**TASK INSTRUCTIONS:** Starting at the first line of the listing below and ending at the line with "Reviews (822, 86)", copy each line exactly.

**INFORMATION SHOWN:**
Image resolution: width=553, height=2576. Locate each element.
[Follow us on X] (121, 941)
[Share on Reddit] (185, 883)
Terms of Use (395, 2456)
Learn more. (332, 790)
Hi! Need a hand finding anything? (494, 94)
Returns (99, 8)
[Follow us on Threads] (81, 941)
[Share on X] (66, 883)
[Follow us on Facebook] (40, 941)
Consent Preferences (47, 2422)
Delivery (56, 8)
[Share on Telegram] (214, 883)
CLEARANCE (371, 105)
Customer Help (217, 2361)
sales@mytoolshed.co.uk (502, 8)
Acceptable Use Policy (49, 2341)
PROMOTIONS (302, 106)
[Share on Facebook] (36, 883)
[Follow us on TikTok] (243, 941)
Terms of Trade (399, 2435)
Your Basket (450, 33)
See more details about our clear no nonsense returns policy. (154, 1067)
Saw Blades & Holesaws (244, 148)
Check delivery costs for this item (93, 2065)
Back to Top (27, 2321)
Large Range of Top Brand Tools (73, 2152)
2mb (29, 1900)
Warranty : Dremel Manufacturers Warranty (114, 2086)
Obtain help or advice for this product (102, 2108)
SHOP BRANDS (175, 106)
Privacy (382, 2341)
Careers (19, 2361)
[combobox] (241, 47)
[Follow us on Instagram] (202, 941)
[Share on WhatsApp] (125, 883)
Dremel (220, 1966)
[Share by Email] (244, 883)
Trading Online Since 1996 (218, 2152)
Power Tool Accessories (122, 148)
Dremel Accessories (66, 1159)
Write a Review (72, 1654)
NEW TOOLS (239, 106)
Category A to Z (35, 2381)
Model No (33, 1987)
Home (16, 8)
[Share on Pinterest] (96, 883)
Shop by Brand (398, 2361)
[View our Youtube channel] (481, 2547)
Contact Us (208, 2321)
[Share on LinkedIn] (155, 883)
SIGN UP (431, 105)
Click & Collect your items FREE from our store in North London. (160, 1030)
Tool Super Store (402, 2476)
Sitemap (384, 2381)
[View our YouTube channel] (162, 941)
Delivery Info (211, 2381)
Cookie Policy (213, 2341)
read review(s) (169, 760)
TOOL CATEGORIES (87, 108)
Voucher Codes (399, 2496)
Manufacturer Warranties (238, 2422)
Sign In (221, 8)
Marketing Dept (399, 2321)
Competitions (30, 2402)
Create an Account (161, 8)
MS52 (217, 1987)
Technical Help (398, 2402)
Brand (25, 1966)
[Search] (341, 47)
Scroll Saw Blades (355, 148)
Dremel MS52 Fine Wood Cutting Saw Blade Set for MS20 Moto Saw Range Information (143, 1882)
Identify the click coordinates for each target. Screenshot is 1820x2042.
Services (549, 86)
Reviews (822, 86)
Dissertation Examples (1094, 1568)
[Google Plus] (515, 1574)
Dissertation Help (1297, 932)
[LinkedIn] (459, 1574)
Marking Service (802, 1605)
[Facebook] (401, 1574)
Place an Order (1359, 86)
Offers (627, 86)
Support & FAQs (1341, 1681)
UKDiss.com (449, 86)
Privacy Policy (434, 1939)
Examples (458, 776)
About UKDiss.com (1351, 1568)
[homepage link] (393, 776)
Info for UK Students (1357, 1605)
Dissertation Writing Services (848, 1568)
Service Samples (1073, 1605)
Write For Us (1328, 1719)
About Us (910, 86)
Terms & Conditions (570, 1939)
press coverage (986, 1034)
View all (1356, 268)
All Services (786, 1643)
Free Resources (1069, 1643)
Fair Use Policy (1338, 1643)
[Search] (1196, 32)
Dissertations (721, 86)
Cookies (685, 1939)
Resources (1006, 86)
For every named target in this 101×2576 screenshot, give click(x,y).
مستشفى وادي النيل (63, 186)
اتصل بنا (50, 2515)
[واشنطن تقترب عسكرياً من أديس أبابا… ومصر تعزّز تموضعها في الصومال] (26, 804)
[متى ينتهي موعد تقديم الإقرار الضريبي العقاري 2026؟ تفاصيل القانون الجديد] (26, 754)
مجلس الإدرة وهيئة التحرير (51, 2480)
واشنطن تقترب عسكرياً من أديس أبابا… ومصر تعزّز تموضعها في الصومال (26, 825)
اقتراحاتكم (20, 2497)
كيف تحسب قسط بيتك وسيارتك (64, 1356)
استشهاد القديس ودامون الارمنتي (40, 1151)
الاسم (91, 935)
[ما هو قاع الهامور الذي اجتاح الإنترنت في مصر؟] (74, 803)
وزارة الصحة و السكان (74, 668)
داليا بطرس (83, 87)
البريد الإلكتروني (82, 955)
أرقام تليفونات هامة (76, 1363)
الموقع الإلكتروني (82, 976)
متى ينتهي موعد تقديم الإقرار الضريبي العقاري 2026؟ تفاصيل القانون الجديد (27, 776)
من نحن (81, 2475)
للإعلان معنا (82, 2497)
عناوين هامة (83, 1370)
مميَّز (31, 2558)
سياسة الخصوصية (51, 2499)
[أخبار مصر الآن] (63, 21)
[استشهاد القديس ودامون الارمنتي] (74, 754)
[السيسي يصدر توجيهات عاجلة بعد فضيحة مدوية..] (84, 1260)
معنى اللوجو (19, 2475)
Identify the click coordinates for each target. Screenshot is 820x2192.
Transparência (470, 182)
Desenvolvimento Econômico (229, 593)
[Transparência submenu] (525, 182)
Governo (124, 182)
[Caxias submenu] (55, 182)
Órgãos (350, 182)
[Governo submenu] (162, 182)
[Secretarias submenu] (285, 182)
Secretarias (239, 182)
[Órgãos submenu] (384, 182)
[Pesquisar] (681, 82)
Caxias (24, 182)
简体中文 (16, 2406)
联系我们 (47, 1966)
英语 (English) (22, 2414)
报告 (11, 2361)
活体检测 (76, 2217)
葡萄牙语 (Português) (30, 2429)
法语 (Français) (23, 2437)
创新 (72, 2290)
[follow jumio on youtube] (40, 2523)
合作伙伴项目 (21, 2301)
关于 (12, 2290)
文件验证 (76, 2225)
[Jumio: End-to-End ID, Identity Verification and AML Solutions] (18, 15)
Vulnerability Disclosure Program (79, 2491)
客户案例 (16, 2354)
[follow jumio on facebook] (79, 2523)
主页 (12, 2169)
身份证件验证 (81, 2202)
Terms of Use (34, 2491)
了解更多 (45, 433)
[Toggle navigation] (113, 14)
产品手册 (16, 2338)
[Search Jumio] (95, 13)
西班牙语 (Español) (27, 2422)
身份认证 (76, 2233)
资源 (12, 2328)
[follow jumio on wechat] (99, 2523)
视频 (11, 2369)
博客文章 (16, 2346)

**EXERCISE SOLUTION:**
Image resolution: width=553, height=2576. Locate each element.
[Follow us on X] (121, 941)
[Share on Reddit] (185, 883)
Terms of Use (395, 2456)
Learn more. (332, 790)
Hi! Need a hand finding anything? (494, 94)
Returns (99, 8)
[Follow us on Threads] (81, 941)
[Share on X] (66, 883)
[Follow us on Facebook] (40, 941)
Consent Preferences (47, 2422)
Delivery (56, 8)
[Share on Telegram] (214, 883)
CLEARANCE (371, 105)
Customer Help (217, 2361)
sales@mytoolshed.co.uk (502, 8)
Acceptable Use Policy (49, 2341)
PROMOTIONS (302, 106)
[Share on Facebook] (36, 883)
[Follow us on TikTok] (243, 941)
Terms of Trade (399, 2435)
Your Basket (450, 33)
See more details about our clear no nonsense returns policy. (154, 1067)
Saw Blades & Holesaws (244, 148)
Check delivery costs for this item (93, 2065)
Back to Top (27, 2321)
Large Range of Top Brand Tools (73, 2152)
2mb (29, 1900)
Warranty : Dremel Manufacturers Warranty (114, 2086)
Obtain help or advice for this product (102, 2108)
SHOP BRANDS (175, 106)
Privacy (382, 2341)
Careers (19, 2361)
[combobox] (241, 47)
[Follow us on Instagram] (202, 941)
[Share on WhatsApp] (125, 883)
Dremel (220, 1966)
[Share by Email] (244, 883)
Trading Online Since 1996 (218, 2152)
Power Tool Accessories (122, 148)
Dremel Accessories (66, 1159)
Write a Review (72, 1654)
NEW TOOLS (239, 106)
Category A to Z (35, 2381)
Model No (33, 1987)
Home (16, 8)
[Share on Pinterest] (96, 883)
Shop by Brand (398, 2361)
[View our Youtube channel] (481, 2547)
Contact Us (208, 2321)
[Share on LinkedIn] (155, 883)
SIGN UP (431, 105)
Click & Collect your items FREE from our store in North London. (160, 1030)
Tool Super Store (402, 2476)
Sitemap (384, 2381)
[View our YouTube channel] (162, 941)
Delivery Info (211, 2381)
Cookie Policy (213, 2341)
read review(s) (169, 760)
TOOL CATEGORIES (87, 108)
Voucher Codes (399, 2496)
Manufacturer Warranties (238, 2422)
Sign In (221, 8)
Marketing Dept (399, 2321)
Competitions (30, 2402)
Create an Account (161, 8)
MS52 (217, 1987)
Technical Help (398, 2402)
Brand (25, 1966)
[Search] (341, 47)
Scroll Saw Blades (355, 148)
Dremel MS52 Fine Wood Cutting Saw Blade Set for MS20 Moto Saw Range Information (143, 1882)
Identify the click coordinates for each target. Screenshot is 1820x2042.
Services (549, 86)
Reviews (822, 86)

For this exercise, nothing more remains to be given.